DATA TO EXAMINE Start Marker

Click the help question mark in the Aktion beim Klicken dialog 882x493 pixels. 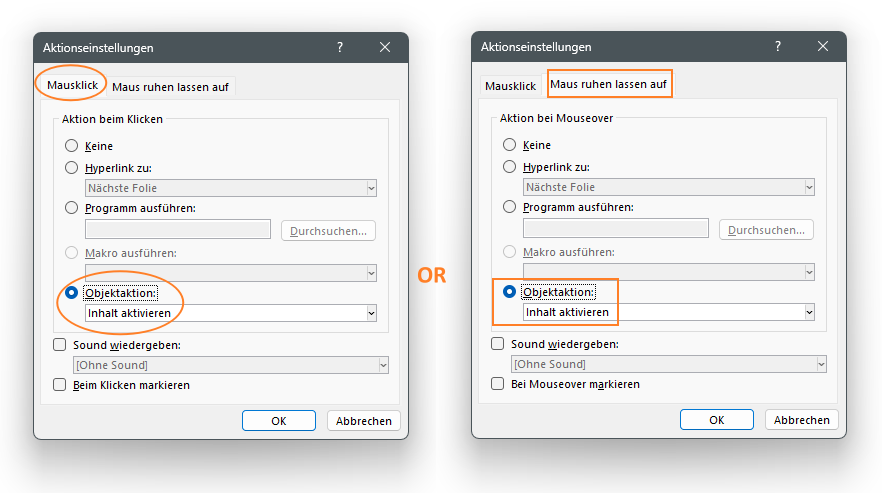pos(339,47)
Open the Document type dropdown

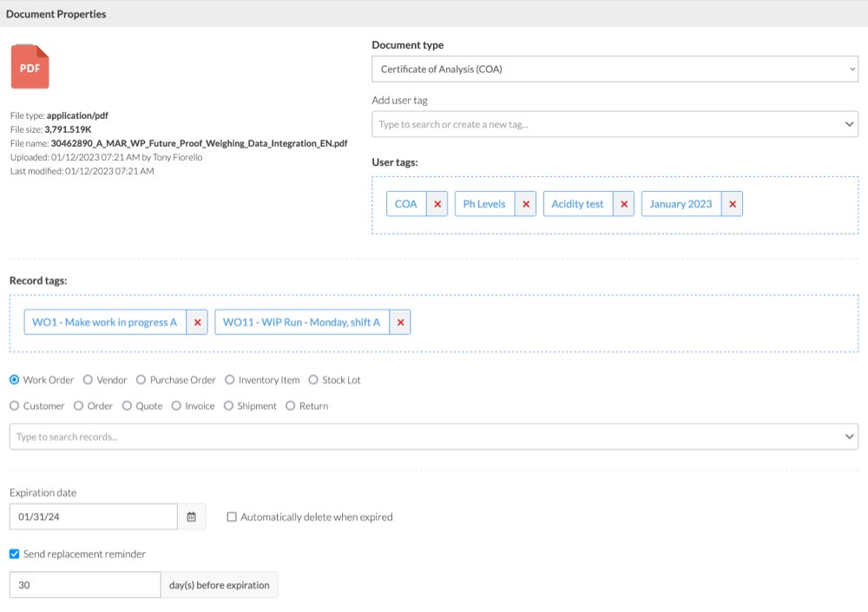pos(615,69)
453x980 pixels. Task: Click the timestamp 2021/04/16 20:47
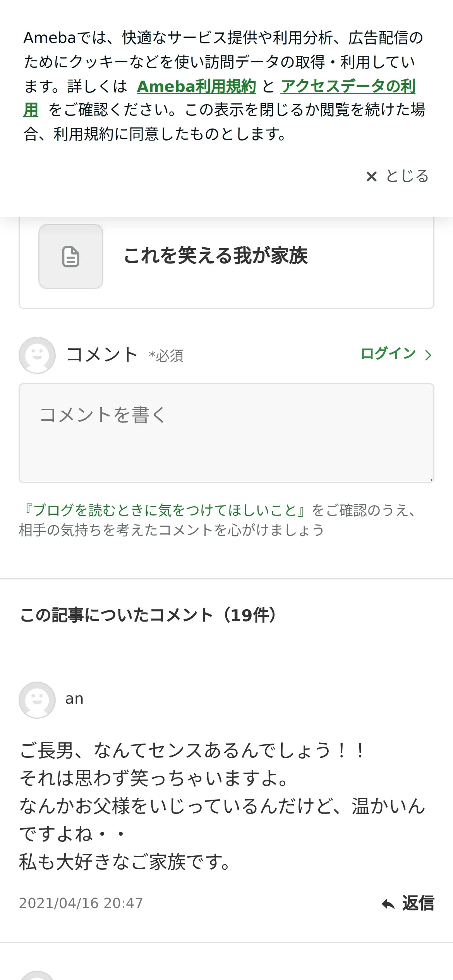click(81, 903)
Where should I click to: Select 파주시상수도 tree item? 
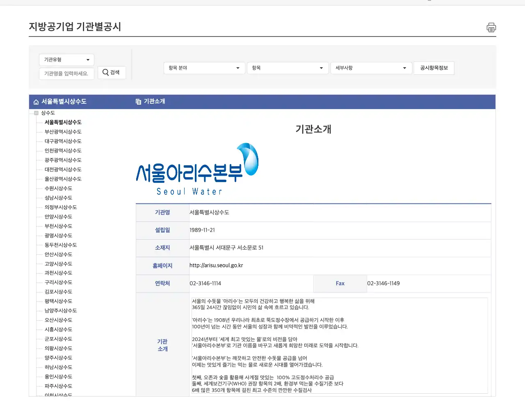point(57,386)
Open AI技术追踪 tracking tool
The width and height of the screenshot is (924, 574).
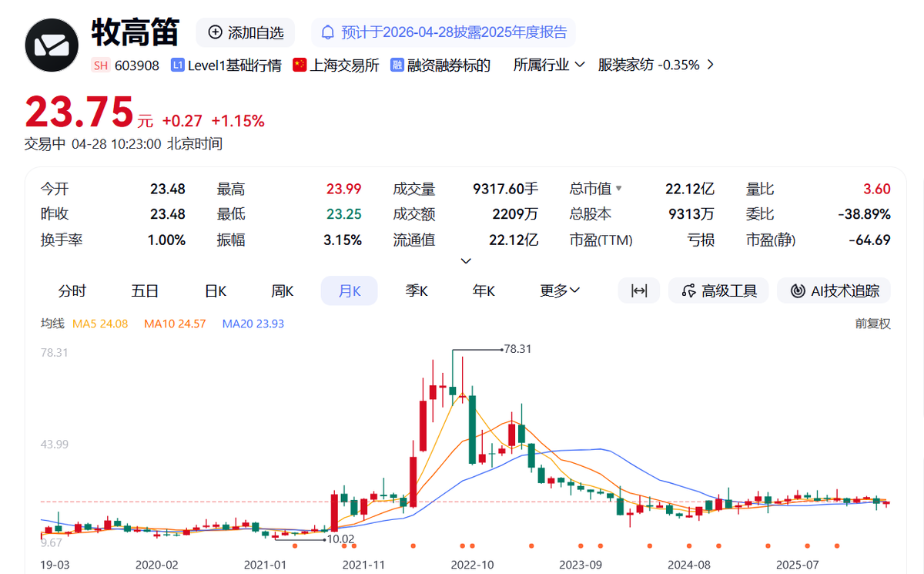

DATA TO EXAMINE End Marker

## DIRECTIONS:
In the entries above, find the line containing "Open AI技术追踪 tracking tool"; transcribe exactly that line and every line after it through the end, and only those, omitting pictures.

## EXPECTED ANSWER:
Open AI技术追踪 tracking tool
The width and height of the screenshot is (924, 574).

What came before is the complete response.